Al-Ahram Weekly On-line   Al-Ahram Weekly On-line
28 May - 3 June 1998
Issue No.379
Published in Cairo by AL-AHRAM established in 1875 Current issue | Previous issue | Site map

Tourist killers unrepentant to the end

By Shaden Shehab

Saber and Mahmoud Farahat were hanged on Sunday for attacking a tourist bus outside the Egyptian Museum in Tahrir Square with firebombs and bullets. Nine Germans and the Egyptian driver were killed in the 18 September attack.

Saber and Mahmoud, aged 32 and 24 respectively, were caught at the scene of the broad daylight crime. They were sentenced to death by a military court on 30 October, after pleading guilty to the charges of premeditated murder, attempted murder and using violence and terrorism to undermine the national economy.

Six accomplices were convicted of providing the bus assailants with weapons or instructing them in how to make the primitive bombs they used in the attack. They were sentenced each to between one and 10 years' imprisonment with hard labour.

The two brothers showed no regrets as they walked to the gallows inside Cairo's Appeals Prison. Saber went first. He was brought out of his prison cell at 4am, clutching a copy of the Holy Qur'an. He told reporters what he had said already during the trial, that he was not a member of any terrorist group, although he sympathised with the ideology of the anti-government Jihad organisation.

Asked whether he regretted what he did, Saber responded: "I have no regrets because my action was Jihad for the sake of God." Reminded that the killing of innocent people was not Jihad, Saber said: "Yes, it is, because they are infidels."

At 5am, Saber was standing three metres away from the gallows room. As the executioner tied his hands behind his back, signs of great confusion appeared on his face. A court representative then read out the sentence passed against him, which President Hosni Mubarak confirmed on 18 December. The representative asked Saber whether he had a last-minute wish, to which he responded: "This is my destiny."

A preacher approached and asked Saber to repeat after him the Islamic credo that "there is no God but God and Mohamed is his prophet", which Saber did. But his legs could not support him and he had to be pushed literally to the gallows. The time was 5.30am.

Mahmoud came next. He was brought from his prison cell at 6am, also clutching a copy of the Qur'an and chanting religious slogans. He panicked and trembled as the executioner tied his hands behind his back, and shouted the Islamic credo. But, strangely enough, he refused to do the same, when he was asked by the preacher.

Due to his heavy weight, 100 kilogrammes, Mahmoud had to be seated as the noose was tied around his neck.

The two brothers, upon hearing the death sentence on 30 October, had hugged each other and repeatedly shouted Allahu Akbar (God is great).
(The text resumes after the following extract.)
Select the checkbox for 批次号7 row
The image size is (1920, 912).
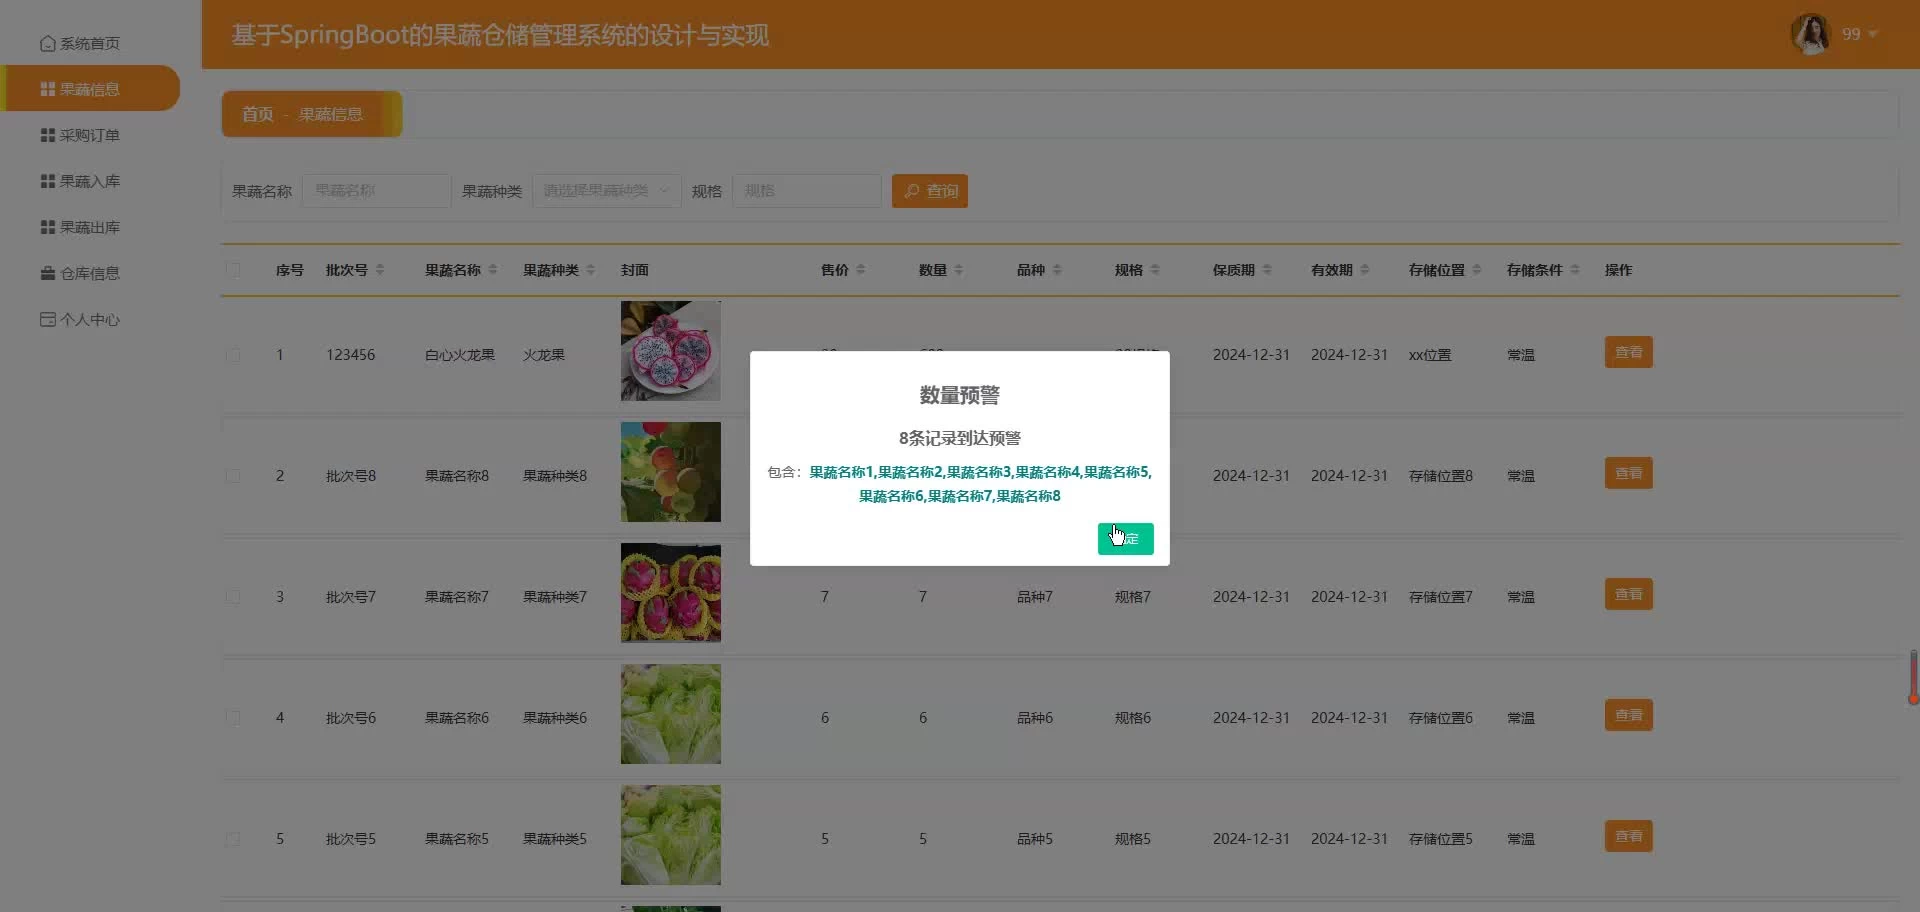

Saber told reporters that a death sentence was like "a feast day".

During the trial, Saber told reporters that his only regret was that the victims of the attack were not Jews. The attack, he said, was an act of revenge for a cartoon drawn by an Israeli woman depicting the Prophet Mohamed as a pig.

The underground Al-Gama'a Al-Islamiya had hailed the two brothers as mujahideen and said they "acted in accordance with what their religion and belief dictate."

Immediately after the attack, authorities described Saber as mentally disturbed but the prosecutor-general later said that a "medical examination proved that he is responsible for his actions and is not mentally deranged." Saber himself told investigators that he was perfectly sane.

Saber had committed an earlier crime on 27 October 1993 when he opened fire on a group of foreigners inside the coffee-shop of the Semiramis Hotel. Two Frenchmen and an American were killed and another American, a Syrian and an Italian were wounded.

Saber was not put on trial at the time because an examination by psychiatrists at the government's Abbasiya Mental Hospital, under the supervision of hospital director Dr Sayed El-Qott, confirmed that he was schizophrenic. Saber later said that he bribed El-Qott to get him certified as mentally ill, a charge which El-Qott denied. Saber was confined to El-Khanka Mental Hospital as of 27 January 1994.

The investigation into the bus attack revealed that Saber used to bribe doctors and nurses to allow him to leave and return at will. The accused were put on trial before a military court. The head of the mental hospital, Nessim Abdel-Malek, was sentenced to life imprisonment and fined LE4,000 -- the estimated total of the bribes he received from Saber. Three male nurses were sentenced to 10 years' imprisonment each, two to five years and three to three years. The three sentenced to 10 years were additionally ordered to pay fines ranging between LE1,000 and 3,600, also the estimated total of the bribes they received from Saber.

Dr El-Qott, head of the Health Ministry's mental hospitals, was found innocent along with a doctor at the El-Khanka hospital and a male nurse.

More than 120 prisoners await their fate on Egypt's death row. Thirty-nine of them have already exhausted all possible avenues of appeal. They include three women, 10 Islamists and an Israeli.

The Israeli, Youssef Tahan, is the longest-standing death row inmate. He was arrested in 1987 and sentenced to death for drug smuggling. He received an additional hard labour sentence for drug dealing while in prison.